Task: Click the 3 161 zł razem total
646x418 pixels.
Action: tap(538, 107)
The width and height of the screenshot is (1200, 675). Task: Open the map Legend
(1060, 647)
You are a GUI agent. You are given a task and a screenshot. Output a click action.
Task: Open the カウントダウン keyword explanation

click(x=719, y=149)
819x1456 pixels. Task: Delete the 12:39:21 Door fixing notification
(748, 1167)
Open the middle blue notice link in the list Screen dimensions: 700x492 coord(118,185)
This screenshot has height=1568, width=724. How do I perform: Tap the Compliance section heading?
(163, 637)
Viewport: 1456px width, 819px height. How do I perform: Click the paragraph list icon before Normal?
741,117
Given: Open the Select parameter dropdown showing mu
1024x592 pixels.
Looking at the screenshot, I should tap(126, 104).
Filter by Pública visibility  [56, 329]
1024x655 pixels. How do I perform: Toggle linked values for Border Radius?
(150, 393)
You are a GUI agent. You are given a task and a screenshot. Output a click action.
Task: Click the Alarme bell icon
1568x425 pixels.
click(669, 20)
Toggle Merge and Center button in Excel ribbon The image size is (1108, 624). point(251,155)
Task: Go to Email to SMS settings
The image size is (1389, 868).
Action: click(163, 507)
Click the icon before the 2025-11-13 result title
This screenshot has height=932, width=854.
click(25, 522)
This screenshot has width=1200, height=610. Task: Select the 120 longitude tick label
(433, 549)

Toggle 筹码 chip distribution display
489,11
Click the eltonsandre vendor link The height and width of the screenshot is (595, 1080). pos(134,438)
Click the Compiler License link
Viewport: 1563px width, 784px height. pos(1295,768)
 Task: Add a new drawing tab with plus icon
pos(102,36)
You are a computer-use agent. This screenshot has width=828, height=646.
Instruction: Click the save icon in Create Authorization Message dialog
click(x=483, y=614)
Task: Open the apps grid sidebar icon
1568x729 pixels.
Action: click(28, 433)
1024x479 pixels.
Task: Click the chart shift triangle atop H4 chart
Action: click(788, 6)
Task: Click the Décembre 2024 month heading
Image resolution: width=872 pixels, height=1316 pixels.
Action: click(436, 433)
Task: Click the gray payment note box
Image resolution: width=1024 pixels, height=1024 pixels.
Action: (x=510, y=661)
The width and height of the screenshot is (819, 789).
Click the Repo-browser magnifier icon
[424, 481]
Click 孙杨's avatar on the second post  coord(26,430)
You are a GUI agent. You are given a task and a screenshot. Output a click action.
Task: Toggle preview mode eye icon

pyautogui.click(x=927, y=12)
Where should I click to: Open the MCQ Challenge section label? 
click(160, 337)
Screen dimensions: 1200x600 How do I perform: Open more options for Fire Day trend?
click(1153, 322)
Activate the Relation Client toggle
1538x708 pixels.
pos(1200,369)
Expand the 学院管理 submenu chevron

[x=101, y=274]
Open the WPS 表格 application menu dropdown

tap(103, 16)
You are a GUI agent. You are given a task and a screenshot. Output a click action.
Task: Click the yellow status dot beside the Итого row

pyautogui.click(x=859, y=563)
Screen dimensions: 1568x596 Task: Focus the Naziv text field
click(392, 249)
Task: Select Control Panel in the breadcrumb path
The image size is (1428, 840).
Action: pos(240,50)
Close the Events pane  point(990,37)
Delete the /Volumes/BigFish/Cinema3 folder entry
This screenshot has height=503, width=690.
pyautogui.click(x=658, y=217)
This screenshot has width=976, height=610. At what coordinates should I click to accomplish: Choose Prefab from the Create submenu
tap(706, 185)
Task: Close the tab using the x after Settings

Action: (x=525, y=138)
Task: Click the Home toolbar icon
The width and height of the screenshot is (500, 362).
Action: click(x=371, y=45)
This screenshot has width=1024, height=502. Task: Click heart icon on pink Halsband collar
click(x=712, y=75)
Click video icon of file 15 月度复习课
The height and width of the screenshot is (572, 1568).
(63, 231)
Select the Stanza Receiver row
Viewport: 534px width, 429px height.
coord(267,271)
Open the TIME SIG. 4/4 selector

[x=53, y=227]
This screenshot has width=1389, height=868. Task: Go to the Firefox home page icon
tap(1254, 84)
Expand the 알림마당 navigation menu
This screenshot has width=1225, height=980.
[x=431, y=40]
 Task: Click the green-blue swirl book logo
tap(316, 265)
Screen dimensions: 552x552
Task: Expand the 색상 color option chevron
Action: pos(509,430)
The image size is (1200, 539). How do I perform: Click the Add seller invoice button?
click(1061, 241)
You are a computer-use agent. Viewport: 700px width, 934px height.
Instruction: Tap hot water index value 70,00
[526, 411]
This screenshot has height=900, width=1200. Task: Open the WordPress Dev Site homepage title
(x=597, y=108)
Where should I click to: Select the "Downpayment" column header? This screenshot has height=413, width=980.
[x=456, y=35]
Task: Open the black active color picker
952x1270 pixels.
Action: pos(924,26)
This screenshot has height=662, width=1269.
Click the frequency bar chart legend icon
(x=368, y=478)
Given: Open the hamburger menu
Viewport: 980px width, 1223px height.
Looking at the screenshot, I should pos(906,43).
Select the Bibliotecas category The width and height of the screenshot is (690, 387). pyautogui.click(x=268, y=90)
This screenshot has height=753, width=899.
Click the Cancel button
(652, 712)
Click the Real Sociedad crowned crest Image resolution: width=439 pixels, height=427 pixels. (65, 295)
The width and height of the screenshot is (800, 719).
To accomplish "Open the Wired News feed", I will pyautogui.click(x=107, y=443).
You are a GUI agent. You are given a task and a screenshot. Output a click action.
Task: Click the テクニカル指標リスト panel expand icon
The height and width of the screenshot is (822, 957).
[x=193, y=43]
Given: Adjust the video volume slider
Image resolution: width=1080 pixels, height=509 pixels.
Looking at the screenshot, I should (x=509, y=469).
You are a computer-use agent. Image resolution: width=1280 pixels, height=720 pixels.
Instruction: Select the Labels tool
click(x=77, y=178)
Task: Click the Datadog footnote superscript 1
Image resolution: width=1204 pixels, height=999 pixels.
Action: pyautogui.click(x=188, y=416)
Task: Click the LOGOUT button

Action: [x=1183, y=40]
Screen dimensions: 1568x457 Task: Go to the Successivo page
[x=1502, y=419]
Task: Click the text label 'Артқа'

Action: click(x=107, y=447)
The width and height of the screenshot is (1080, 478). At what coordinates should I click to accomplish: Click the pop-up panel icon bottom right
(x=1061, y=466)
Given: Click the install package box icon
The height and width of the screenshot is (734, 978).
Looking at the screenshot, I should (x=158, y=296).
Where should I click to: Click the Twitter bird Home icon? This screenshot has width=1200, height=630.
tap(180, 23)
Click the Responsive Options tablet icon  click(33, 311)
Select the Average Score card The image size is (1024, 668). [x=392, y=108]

• [TASK DETAILS]: Transcribe the listing above in full, so that every line matches exactly.

• [COMPLETED TASK]:
Task: Click the 3 161 zł razem total
646x418 pixels.
Action: tap(538, 107)
The width and height of the screenshot is (1200, 675). Task: Open the map Legend
(1060, 647)
You are a GUI agent. You are given a task and a screenshot. Output a click action.
Task: Open the カウントダウン keyword explanation

click(x=719, y=149)
819x1456 pixels. Task: Delete the 12:39:21 Door fixing notification
(748, 1167)
Open the middle blue notice link in the list Screen dimensions: 700x492 coord(118,185)
This screenshot has height=1568, width=724. How do I perform: Tap the Compliance section heading?
(163, 637)
Viewport: 1456px width, 819px height. How do I perform: Click the paragraph list icon before Normal?
741,117
Given: Open the Select parameter dropdown showing mu
1024x592 pixels.
Looking at the screenshot, I should tap(126, 104).
Filter by Pública visibility  [56, 329]
1024x655 pixels. How do I perform: Toggle linked values for Border Radius?
(150, 393)
You are a GUI agent. You are given a task and a screenshot. Output a click action.
Task: Click the Alarme bell icon
1568x425 pixels.
click(669, 20)
Toggle Merge and Center button in Excel ribbon The image size is (1108, 624). point(251,155)
Task: Go to Email to SMS settings
The image size is (1389, 868).
Action: click(163, 507)
Click the icon before the 2025-11-13 result title
This screenshot has height=932, width=854.
click(25, 522)
This screenshot has width=1200, height=610. Task: Select the 120 longitude tick label
(433, 549)

Toggle 筹码 chip distribution display
489,11
Click the eltonsandre vendor link The height and width of the screenshot is (595, 1080). pos(134,438)
Click the Compiler License link
Viewport: 1563px width, 784px height. pos(1295,768)
 Task: Add a new drawing tab with plus icon
pos(102,36)
You are a computer-use agent. This screenshot has width=828, height=646.
Instruction: Click the save icon in Create Authorization Message dialog
click(x=483, y=614)
Task: Open the apps grid sidebar icon
1568x729 pixels.
Action: click(28, 433)
1024x479 pixels.
Task: Click the chart shift triangle atop H4 chart
Action: click(788, 6)
Task: Click the Décembre 2024 month heading
Image resolution: width=872 pixels, height=1316 pixels.
Action: click(436, 433)
Task: Click the gray payment note box
Image resolution: width=1024 pixels, height=1024 pixels.
Action: (x=510, y=661)
The width and height of the screenshot is (819, 789).
Click the Repo-browser magnifier icon
[424, 481]
Click 孙杨's avatar on the second post  coord(26,430)
You are a GUI agent. You are given a task and a screenshot. Output a click action.
Task: Toggle preview mode eye icon

pyautogui.click(x=927, y=12)
Where should I click to: Open the MCQ Challenge section label? 
click(160, 337)
Screen dimensions: 1200x600 How do I perform: Open more options for Fire Day trend?
click(1153, 322)
Activate the Relation Client toggle
1538x708 pixels.
pos(1200,369)
Expand the 学院管理 submenu chevron

[x=101, y=274]
Open the WPS 表格 application menu dropdown

tap(103, 16)
You are a GUI agent. You are given a task and a screenshot. Output a click action.
Task: Click the yellow status dot beside the Итого row

pyautogui.click(x=859, y=563)
Screen dimensions: 1568x596 Task: Focus the Naziv text field
click(392, 249)
Task: Select Control Panel in the breadcrumb path
The image size is (1428, 840).
Action: pos(240,50)
Close the Events pane  point(990,37)
Delete the /Volumes/BigFish/Cinema3 folder entry
This screenshot has height=503, width=690.
pyautogui.click(x=658, y=217)
This screenshot has width=976, height=610. At what coordinates should I click to accomplish: Choose Prefab from the Create submenu
tap(706, 185)
Task: Close the tab using the x after Settings

Action: (x=525, y=138)
Task: Click the Home toolbar icon
The width and height of the screenshot is (500, 362).
Action: click(x=371, y=45)
This screenshot has width=1024, height=502. Task: Click heart icon on pink Halsband collar
click(x=712, y=75)
Click video icon of file 15 月度复习课
The height and width of the screenshot is (572, 1568).
(63, 231)
Select the Stanza Receiver row
Viewport: 534px width, 429px height.
coord(267,271)
Open the TIME SIG. 4/4 selector

[x=53, y=227]
This screenshot has width=1389, height=868. Task: Go to the Firefox home page icon
tap(1254, 84)
Expand the 알림마당 navigation menu
This screenshot has width=1225, height=980.
[x=431, y=40]
 Task: Click the green-blue swirl book logo
tap(316, 265)
Screen dimensions: 552x552
Task: Expand the 색상 color option chevron
Action: pos(509,430)
The image size is (1200, 539). How do I perform: Click the Add seller invoice button?
click(1061, 241)
You are a computer-use agent. Viewport: 700px width, 934px height.
Instruction: Tap hot water index value 70,00
[526, 411]
This screenshot has height=900, width=1200. Task: Open the WordPress Dev Site homepage title
(x=597, y=108)
Where should I click to: Select the "Downpayment" column header? This screenshot has height=413, width=980.
[x=456, y=35]
Task: Open the black active color picker
952x1270 pixels.
Action: pos(924,26)
This screenshot has height=662, width=1269.
Click the frequency bar chart legend icon
(x=368, y=478)
Given: Open the hamburger menu
Viewport: 980px width, 1223px height.
Looking at the screenshot, I should pos(906,43).
Select the Bibliotecas category The width and height of the screenshot is (690, 387). pyautogui.click(x=268, y=90)
This screenshot has height=753, width=899.
Click the Cancel button
(652, 712)
Click the Real Sociedad crowned crest Image resolution: width=439 pixels, height=427 pixels. (65, 295)
The width and height of the screenshot is (800, 719).
To accomplish "Open the Wired News feed", I will pyautogui.click(x=107, y=443).
You are a GUI agent. You are given a task and a screenshot. Output a click action.
Task: Click the テクニカル指標リスト panel expand icon
The height and width of the screenshot is (822, 957).
[x=193, y=43]
Given: Adjust the video volume slider
Image resolution: width=1080 pixels, height=509 pixels.
Looking at the screenshot, I should (x=509, y=469).
You are a computer-use agent. Image resolution: width=1280 pixels, height=720 pixels.
Instruction: Select the Labels tool
click(x=77, y=178)
Task: Click the Datadog footnote superscript 1
Image resolution: width=1204 pixels, height=999 pixels.
Action: pyautogui.click(x=188, y=416)
Task: Click the LOGOUT button

Action: [x=1183, y=40]
Screen dimensions: 1568x457 Task: Go to the Successivo page
[x=1502, y=419]
Task: Click the text label 'Артқа'

Action: click(x=107, y=447)
The width and height of the screenshot is (1080, 478). At what coordinates should I click to accomplish: Click the pop-up panel icon bottom right
(x=1061, y=466)
Given: Click the install package box icon
The height and width of the screenshot is (734, 978).
Looking at the screenshot, I should (x=158, y=296).
Where should I click to: Click the Twitter bird Home icon? This screenshot has width=1200, height=630.
tap(180, 23)
Click the Responsive Options tablet icon  click(33, 311)
Select the Average Score card The image size is (1024, 668). [x=392, y=108]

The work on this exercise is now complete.